REQUEST 1:
Using the Form 8-K filing, decide whether each statement below agrees with it, answering yes or no and quoting the words that settle it: (a) each Debenture has a principal amount of $1,000; (b) the Debentures bear interest at 10% per annum; (c) the Company may force conversion at any time after three months following the Closing Date.
REQUEST 2:
Rewrite the Form 8-K filing from "Item 1.01      Entry" up to and including "of the Debentures.", changing "unsecured" to "secured".
REQUEST 3:
Continue the Form 8-K filing from the point where it stops.

UNITED STATES
SECURITIES AND EXCHANGE COMMISSION
WASHINGTON, D.C. 20549
 
FORM 8-K
 
CURRENT REPORT PURSUANT TO SECTION 13 OR 15(d)
OF THE SECURITIES EXCHANGE ACT OF 1934

Date of Report (Date of earliest event reported) – May 20, 2016
 
GILLA INC.
 (Exact Name of Registrant as Specified in its Charter)
 
NEVADA
000-28107
88-0335710
(State or other jurisdiction of
(Commission
(IRS Employer
incorporation)
File Number)
Identification Number)
 
475 Fentress Blvd., Unit L, Daytona Beach, Florida 32114
(Address of principal executive offices)

(416) 843-2881
(Registrant’s telephone number, including area code)

N/A
(Former name or former address, if changed since last report)

Check the appropriate box below if the Form 8-K filing is intended to simultaneously satisfy the filing obligation of the registrant under any of the following provisions:


o
Written communications pursuant to Rule 425 under the Securities Act

o
Soliciting material pursuant to Rule 14a-12 under the Exchange Act

o
Pre-commencement communications pursuant to Rule 14d-2(b) under the Exchange Act

o
Pre-commencement communications pursuant to Rule 13e-4(c) under the Exchange Act
 
 


 
 
 
 

Item 1.01      Entry into a Material Definitive Agreement.

On May 20, 2016, the Company closed the issuance of unsecured subordinated convertible debentures (the "Debentures"), each Debenture having a principal amount of $1,000 and warrants exercisable for the purchase of 10,000 shares of Common Stock (the “Warrants”). On May 20, 2016 (the “Closing Date”), the Company issued three hundred and seventy five thousand dollars ($375,000) of the Debentures.

The Debentures will mature on January 31, 2018 (the “Maturity Date”) and bear interest at a rate of 8% per annum, accrued monthly in arrears and settled into Common Stock at a rate of $0.10 per share at the time of conversion, in accordance with the terms of conversion, or repaid on the Maturity Date. The Debentures shall be convertible into Common Stock at a conversion rate of $0.10 per share at any time prior to the Maturity Date. The Company will have the option to force conversion of the Debentures at any time after six (6) months following the Closing Date and prior to the Maturity Date. For Canadian purchasers, the Company may only force conversion of the Debentures at such time that the Company is a reporting issuer within the jurisdiction of Canada.

COLLECTED MATERIAL:
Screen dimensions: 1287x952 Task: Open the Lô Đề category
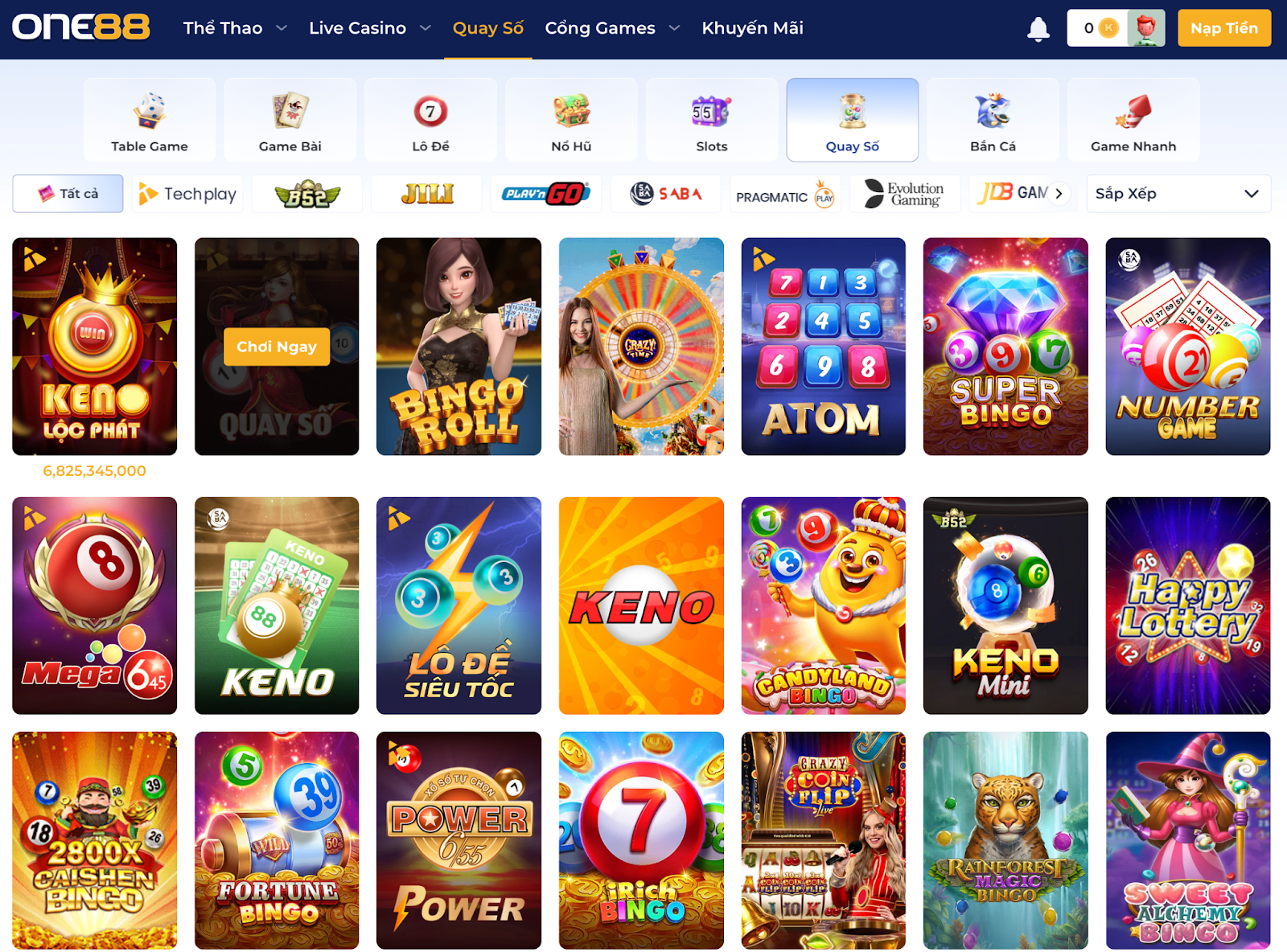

WRITTEN RESPONSE 1:
(a) Yes: "each Debenture having a principal amount of $1,000"
(b) No: "bear interest at a rate of 8% per annum"
(c) No: "at any time after six (6) months following the Closing Date"

WRITTEN RESPONSE 2:
Item 1.01      Entry into a Material Definitive Agreement.

On May 20, 2016, the Company closed the issuance of secured subordinated convertible debentures (the "Debentures"), each Debenture having a principal amount of $1,000 and warrants exercisable for the purchase of 10,000 shares of Common Stock (the “Warrants”). On May 20, 2016 (the “Closing Date”), the Company issued three hundred and seventy five thousand dollars ($375,000) of the Debentures.

WRITTEN RESPONSE 3:
Each full Warrant entitles the holder to purchase one (1) share of Common Stock at a price of $0.20 per share for a period of twenty-four (24) months following the Closing Date.  If all Debentures were converted and all Warrants were exercised as of the date hereof, the shares issued by the Company thereto would represent approximately four percent (4%) of all issued and outstanding shares of Common Stock the Company.

The proceeds of the offering will be used for capital expenditures, marketing expenditures and working capital.

On May 20, 2016 and in connection to the Convertible Debentures, the Company paid a placement agent fee of $8,500 and issued placement agent warrants exercisable for the purchase of 85,000 shares of Common Stock, exercisable for a period of twenty-four (24) months with an exercise price of $0.20 per share.
 
 
Neither the Debentures nor the Common Stock issuable upon conversion thereof have been registered under the Securities Act of 1933, as amended, or any state securities laws and they may not be offered or sold in the United States absent registration or an applicable exemption from registration requirements. The Debentures will be sold in a private placement only to accredited investors in the United States and pursuant to Regulation S outside the United States. The Company relied upon Regulation S with respect to the initial issuances of Debentures. This Report on Form 8-K does not constitute a solicitation or offering to purchase the Debentures or any other securities of the Company.
 
Item 3.02      Unregistered Sales of Equity Securities.
 
The disclosures set forth in Item 1.01 above are incorporated herein by reference thereto.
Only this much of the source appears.